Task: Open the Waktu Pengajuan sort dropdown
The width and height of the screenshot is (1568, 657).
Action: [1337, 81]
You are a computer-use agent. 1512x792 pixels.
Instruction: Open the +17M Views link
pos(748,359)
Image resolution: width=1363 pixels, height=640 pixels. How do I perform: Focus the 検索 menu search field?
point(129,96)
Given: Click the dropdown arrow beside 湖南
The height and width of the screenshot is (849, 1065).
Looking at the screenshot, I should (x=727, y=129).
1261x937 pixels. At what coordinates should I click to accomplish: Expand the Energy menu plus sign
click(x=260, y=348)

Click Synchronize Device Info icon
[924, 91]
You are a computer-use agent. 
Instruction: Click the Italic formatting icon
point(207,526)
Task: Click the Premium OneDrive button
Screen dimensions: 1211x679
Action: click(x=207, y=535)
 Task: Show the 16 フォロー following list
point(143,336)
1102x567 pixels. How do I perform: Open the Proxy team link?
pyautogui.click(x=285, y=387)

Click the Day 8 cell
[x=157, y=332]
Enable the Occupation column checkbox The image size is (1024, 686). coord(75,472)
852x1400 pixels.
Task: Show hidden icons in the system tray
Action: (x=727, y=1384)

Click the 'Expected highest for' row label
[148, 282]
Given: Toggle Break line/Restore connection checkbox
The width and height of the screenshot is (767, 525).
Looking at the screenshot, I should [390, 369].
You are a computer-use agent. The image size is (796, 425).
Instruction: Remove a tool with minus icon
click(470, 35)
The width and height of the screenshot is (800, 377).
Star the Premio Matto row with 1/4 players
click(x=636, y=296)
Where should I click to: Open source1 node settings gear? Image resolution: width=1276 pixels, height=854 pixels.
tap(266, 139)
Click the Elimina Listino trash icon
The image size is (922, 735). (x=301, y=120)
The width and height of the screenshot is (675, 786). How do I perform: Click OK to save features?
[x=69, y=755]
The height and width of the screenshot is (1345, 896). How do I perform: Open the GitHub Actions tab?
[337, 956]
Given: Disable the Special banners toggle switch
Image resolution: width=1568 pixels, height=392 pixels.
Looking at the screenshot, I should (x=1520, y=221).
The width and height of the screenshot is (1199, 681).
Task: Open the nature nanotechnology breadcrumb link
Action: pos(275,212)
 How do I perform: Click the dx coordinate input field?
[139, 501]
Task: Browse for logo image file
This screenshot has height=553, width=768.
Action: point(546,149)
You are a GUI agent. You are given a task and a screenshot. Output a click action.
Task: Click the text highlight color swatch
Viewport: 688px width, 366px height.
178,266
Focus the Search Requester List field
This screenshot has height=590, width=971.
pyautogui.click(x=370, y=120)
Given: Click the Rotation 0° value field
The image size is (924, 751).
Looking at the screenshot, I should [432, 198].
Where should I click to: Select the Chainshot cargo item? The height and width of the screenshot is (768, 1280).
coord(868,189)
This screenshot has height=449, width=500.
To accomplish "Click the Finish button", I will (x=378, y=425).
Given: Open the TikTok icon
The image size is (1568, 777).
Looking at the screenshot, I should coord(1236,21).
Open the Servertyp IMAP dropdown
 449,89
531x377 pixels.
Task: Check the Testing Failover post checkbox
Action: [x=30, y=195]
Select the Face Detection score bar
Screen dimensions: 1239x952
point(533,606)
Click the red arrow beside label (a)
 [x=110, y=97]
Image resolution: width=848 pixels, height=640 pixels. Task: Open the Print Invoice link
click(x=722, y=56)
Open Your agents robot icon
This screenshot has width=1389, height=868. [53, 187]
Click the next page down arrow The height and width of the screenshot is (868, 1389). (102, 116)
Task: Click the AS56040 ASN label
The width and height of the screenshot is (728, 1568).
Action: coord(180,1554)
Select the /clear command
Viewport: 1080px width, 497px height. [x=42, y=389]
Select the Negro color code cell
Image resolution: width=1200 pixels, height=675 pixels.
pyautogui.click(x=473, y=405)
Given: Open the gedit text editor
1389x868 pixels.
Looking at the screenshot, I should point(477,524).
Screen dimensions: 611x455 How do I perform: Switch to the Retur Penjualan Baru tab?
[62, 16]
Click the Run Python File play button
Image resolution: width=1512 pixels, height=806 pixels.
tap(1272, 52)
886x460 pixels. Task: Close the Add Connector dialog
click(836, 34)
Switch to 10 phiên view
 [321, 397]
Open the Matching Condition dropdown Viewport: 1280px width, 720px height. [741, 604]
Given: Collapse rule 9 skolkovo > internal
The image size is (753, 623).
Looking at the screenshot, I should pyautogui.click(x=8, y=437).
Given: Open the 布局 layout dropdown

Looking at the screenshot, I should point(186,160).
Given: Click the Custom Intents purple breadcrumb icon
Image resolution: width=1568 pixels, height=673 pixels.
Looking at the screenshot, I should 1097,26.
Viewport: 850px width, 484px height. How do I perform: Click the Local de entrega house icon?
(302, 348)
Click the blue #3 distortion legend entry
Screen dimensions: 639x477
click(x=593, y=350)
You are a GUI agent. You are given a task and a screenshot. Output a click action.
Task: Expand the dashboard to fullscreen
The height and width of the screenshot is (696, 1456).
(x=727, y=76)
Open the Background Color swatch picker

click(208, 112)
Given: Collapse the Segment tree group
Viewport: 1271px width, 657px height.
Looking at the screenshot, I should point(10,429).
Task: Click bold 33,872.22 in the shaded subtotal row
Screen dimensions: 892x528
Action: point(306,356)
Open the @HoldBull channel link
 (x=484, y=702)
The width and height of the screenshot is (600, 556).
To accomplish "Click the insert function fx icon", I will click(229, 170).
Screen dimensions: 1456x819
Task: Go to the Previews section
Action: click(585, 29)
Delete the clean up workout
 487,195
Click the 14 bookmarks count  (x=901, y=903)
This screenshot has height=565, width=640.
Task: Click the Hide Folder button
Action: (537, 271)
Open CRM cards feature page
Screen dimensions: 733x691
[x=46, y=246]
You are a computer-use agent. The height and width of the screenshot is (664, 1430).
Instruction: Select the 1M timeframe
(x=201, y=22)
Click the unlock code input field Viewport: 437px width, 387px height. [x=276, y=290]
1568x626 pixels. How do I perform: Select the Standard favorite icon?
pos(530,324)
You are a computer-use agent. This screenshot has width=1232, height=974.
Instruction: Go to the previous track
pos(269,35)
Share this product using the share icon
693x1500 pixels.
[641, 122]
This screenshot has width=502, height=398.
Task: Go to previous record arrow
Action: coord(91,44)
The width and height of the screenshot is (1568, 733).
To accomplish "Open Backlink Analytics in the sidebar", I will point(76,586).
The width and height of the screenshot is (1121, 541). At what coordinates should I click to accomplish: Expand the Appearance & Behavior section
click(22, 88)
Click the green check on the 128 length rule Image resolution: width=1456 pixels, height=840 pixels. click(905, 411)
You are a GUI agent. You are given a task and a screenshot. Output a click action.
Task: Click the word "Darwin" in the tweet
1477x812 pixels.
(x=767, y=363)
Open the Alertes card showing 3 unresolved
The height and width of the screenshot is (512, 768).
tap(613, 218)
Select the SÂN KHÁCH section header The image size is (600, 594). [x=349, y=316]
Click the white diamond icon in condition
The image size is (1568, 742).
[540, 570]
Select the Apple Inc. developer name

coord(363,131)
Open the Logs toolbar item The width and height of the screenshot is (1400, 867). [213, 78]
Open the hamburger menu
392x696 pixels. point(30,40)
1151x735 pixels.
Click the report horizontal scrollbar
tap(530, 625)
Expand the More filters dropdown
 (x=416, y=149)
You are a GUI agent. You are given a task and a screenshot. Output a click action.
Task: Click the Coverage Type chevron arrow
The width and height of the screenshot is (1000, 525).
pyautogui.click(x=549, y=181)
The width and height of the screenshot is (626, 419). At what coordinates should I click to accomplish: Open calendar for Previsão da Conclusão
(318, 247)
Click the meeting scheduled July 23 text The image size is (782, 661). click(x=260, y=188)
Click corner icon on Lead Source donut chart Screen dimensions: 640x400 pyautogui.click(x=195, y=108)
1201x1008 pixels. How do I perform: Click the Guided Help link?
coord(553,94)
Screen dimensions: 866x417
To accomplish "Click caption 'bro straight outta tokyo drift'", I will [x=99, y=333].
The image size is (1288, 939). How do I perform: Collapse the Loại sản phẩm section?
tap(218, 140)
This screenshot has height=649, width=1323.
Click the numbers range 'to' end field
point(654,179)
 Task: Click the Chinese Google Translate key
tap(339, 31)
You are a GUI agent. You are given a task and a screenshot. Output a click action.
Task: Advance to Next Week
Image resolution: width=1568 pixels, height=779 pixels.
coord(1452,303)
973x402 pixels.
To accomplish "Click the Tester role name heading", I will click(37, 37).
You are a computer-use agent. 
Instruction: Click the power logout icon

━━━━

Problem details:
Apply a filter for "code" to the entries and show each line that passes.

Finished exercise:
Select the Negro color code cell
Click the unlock code input field Viewport: 437px width, 387px height. [x=276, y=290]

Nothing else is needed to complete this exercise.